◆ TRY IT: Line by line, copy out the entries exactly and leave the pictures behind.

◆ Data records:
※ ※ ※
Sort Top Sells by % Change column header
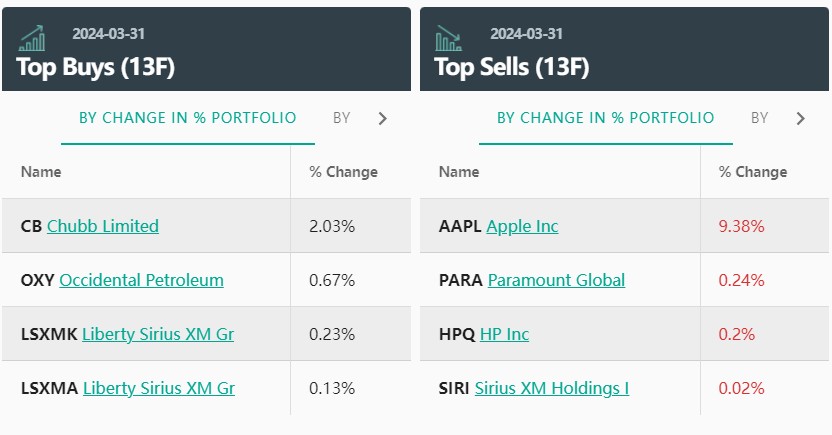point(753,172)
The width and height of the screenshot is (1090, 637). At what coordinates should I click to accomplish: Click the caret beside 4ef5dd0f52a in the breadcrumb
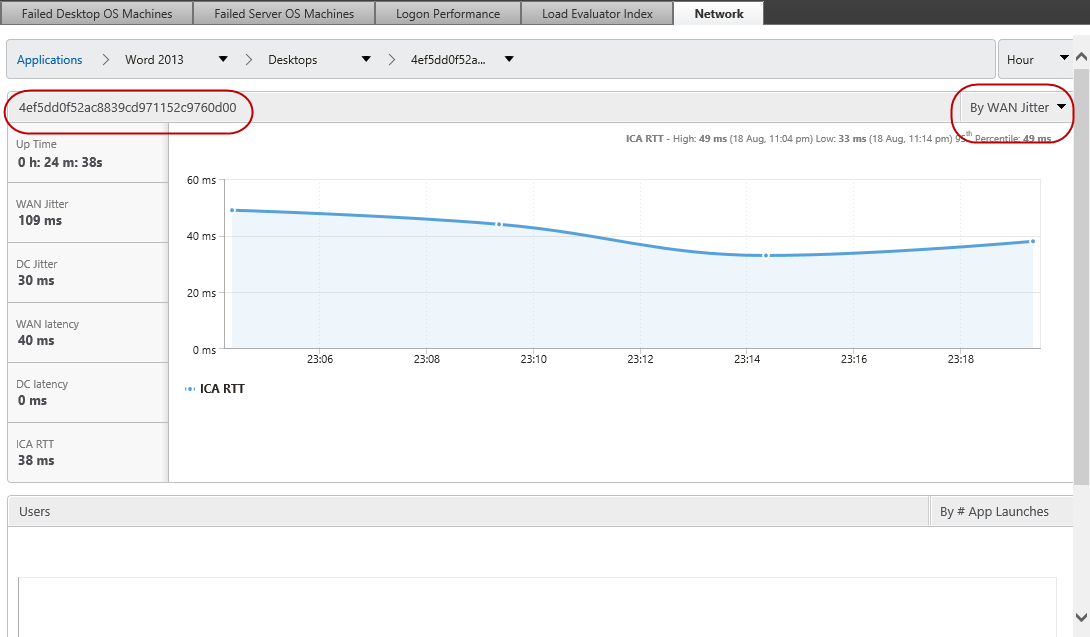point(509,58)
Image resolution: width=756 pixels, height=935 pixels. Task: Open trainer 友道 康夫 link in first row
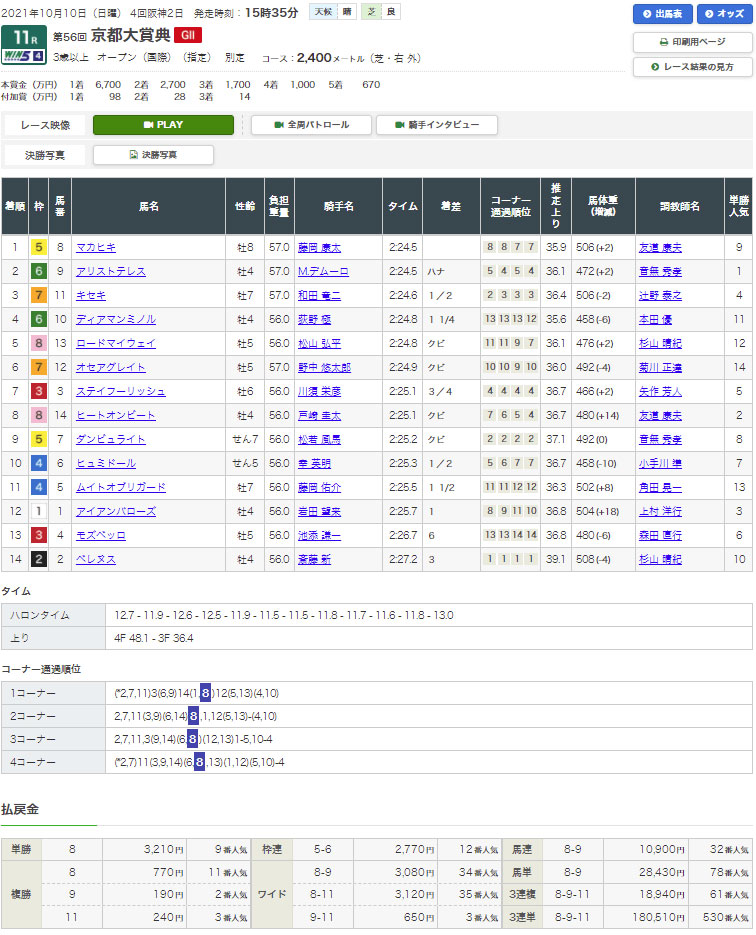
※ ※ ※
◆ SOLUTION TO THIS EXERCISE:
Sort Top Sells by % Change column header
point(753,172)
The width and height of the screenshot is (1090, 637). At what coordinates should I click to accomplish: Click the caret beside 4ef5dd0f52a in the breadcrumb
point(509,58)
Image resolution: width=756 pixels, height=935 pixels. Task: Open trainer 友道 康夫 link in first row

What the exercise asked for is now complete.